Diverters D have been connected between the top inner barrel IB of the slip joint SJ and the floating structure or rig S to control gas accumulations in the subsea riser R or low pressure formation gas from venting to the rig floor F.

[0004] One proposed diverter system is the TYPE KFDS diverter system, previously available from Hughes Offshore, a division of Hughes Tool Company, for use with a floating rig. The KFDS system's support housing SH, shown in Fig. lA, is proposed to be permanently attached to the vertical rotary beams B between two levels of the rig and to have a full opening to the rotary table RT on the level above the support housing SH. A
conventional rotary table on a floating drilling rig is approximately 49 1/2 inches in diameter.
The entire riser, including an integral choke line CL and kill line KL, are proposed to be run-through the KFDS support housing. The support housing SH is proposed to provide a landing seat and lockdown for a diverter D, such as a REGAN diverter also supplied by Hughes Offshore. The diverter D includes a rigid diverter lines DL extending radially outwardly from the side of the diverter housing to communicate drilling fluid or mud from the riser R to a choke manifold CM, shale shaker SS or other drilling fluid receiving device.
Above the diverter D is the rigid flowline RF, shown configured to communicate with the mud pit MP in Fig. 1, the rigid flowline RF has been configured to discharge into the shale shakers SS or other desired fluid receiving devices. If the drilling fluid is open to atmospheric pressure at the bell-nipple in the rig floor F, the desired drilling fluid receiving device must be limited by an equal height or level on the structure S or, if desired, pumped by a pump up to a higher level. While the choke manifold CM, separator MB, shale shaker SS
and mud pits MP are shown schematically in Fig. 1, if a bell-nipple is at the rig floor F level and the mud return system is under minimal operating pressure, these fluid receiving devices may have to be located at a level below the rig floor F for proper operation.
Hughes Offshore has also provided a ball joint BJ between the diverter D and the riser R to compensate for other relative movement (horizontal and rotational) or pitch and roll of the floating structure S and the fixed riser R.

[0005] Because both the slip joint and the ball joint require the use of sliding pressure seals, these joints need to be monitored for proper seal pressure and wear. If the joints need replacement, significant rig downtime can be expected. In addition, the seal pressure rating for these joints may be exceeded by emerging and existing drilling techniques that require surface pressure in the riser mud return system, such as in underbalanced operations comprising drilling, completions and workovers, gas-liquid mud systems and pressurized mud handling systems. Both the open bell-nipple and seals in the slip and ball joints create environmental issues of potential leaks of fluid.

[0006] Returning to Fig. 1, the conventional flexible choke line CL has been configured to communicate with a choke manifold CM. The drilling fluid then can flow from the manifold CM to a mud-gas buster or separator MB and a flare line (not shown). The drilling fluid can then be discharged to a shale shaker SS to mud pits and pumps MP. In addition to a choke line CL and kill line KL, a booster line BL can be used. An example of some of the flexible conduits now being used with floating rigs are cement lines, vibrator lines, choke and kill lines, test lines, rotary lines and acid lines.

[0007] The following patents and published patent applications, assigned to assignee of the present invention, Weatherford/Lamb, Inc., propose floating rig systems and methods: U.S. Patent No.

# Supplied entries
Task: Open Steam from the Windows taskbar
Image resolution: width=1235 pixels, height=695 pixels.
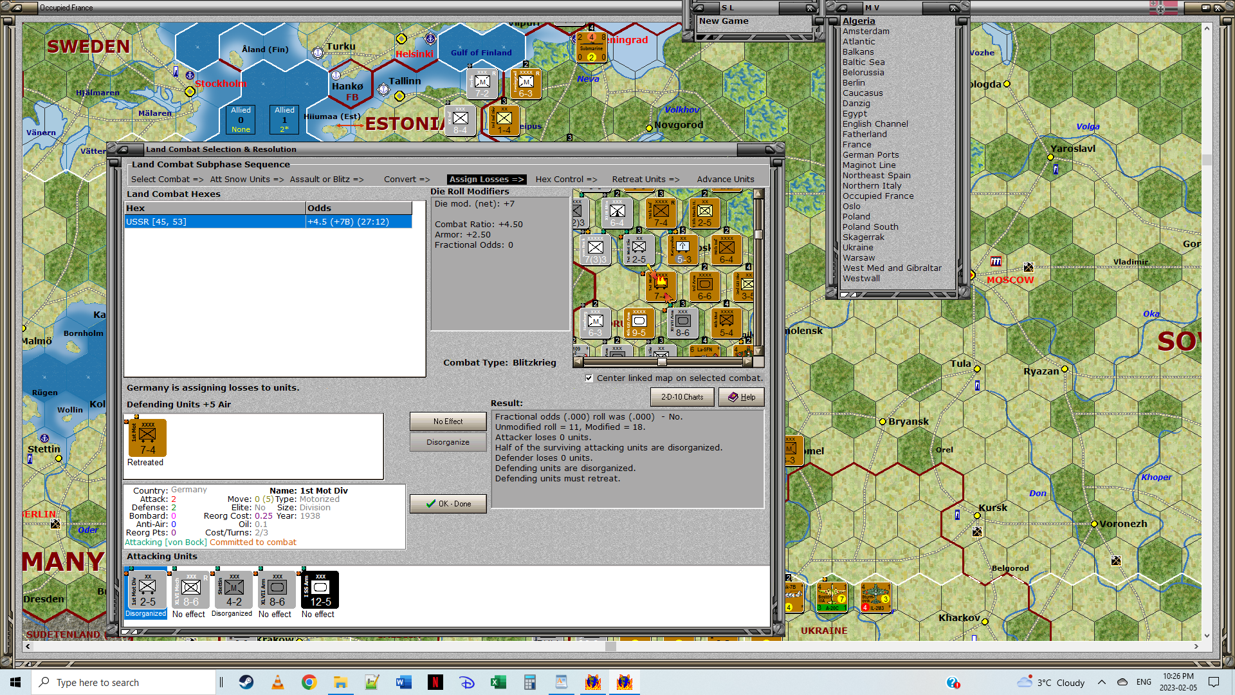Action: tap(246, 682)
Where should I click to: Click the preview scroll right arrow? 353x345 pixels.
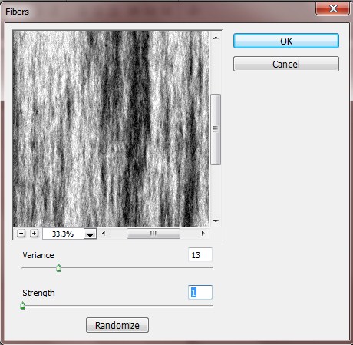[x=203, y=234]
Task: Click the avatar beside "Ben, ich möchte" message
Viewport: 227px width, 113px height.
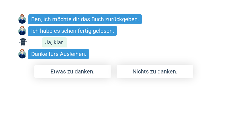Action: (22, 19)
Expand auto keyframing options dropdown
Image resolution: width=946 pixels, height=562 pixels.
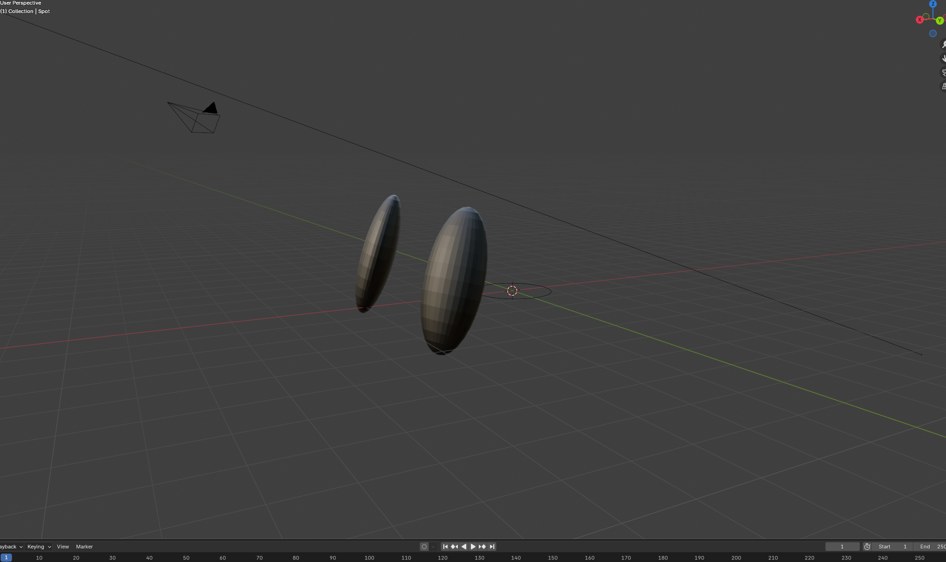pos(433,547)
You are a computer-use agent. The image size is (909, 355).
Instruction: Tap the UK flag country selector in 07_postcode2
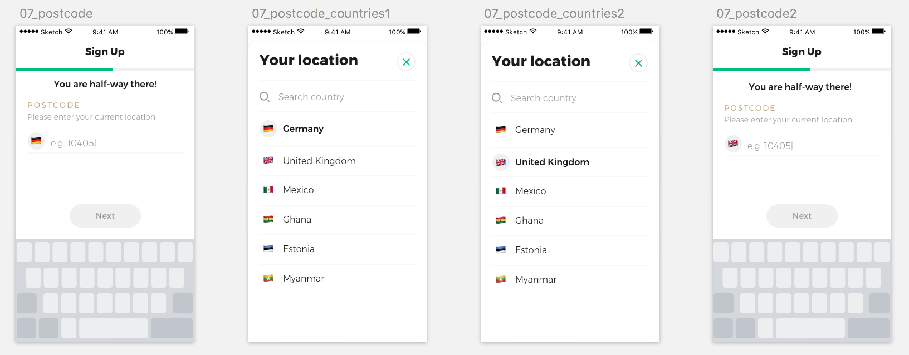[733, 144]
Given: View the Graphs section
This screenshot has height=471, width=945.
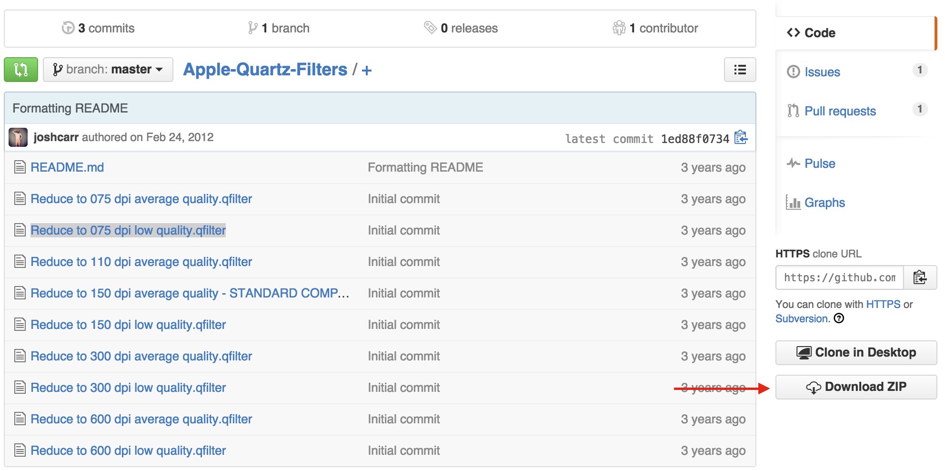Looking at the screenshot, I should pos(824,203).
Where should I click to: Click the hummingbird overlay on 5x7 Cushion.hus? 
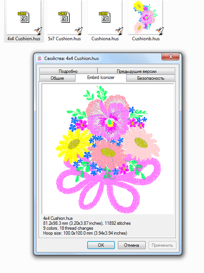[x=78, y=31]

# What is required
Answer these questions from the diverter system text, each on its own line and marked 1., 2., 3.:
1. What is the approximate diameter of a conventional rotary table on a floating drilling rig?
2. What does the ball joint BJ compensate for?
3. Where can the drilling fluid flow from the choke manifold CM?

# Finished answer
1. Approximately 49 1/2 inches.
2. Other relative movement (horizontal and rotational) or pitch and roll of the floating structure S and the fixed riser R.
3. To a mud-gas buster or separator MB and a flare line.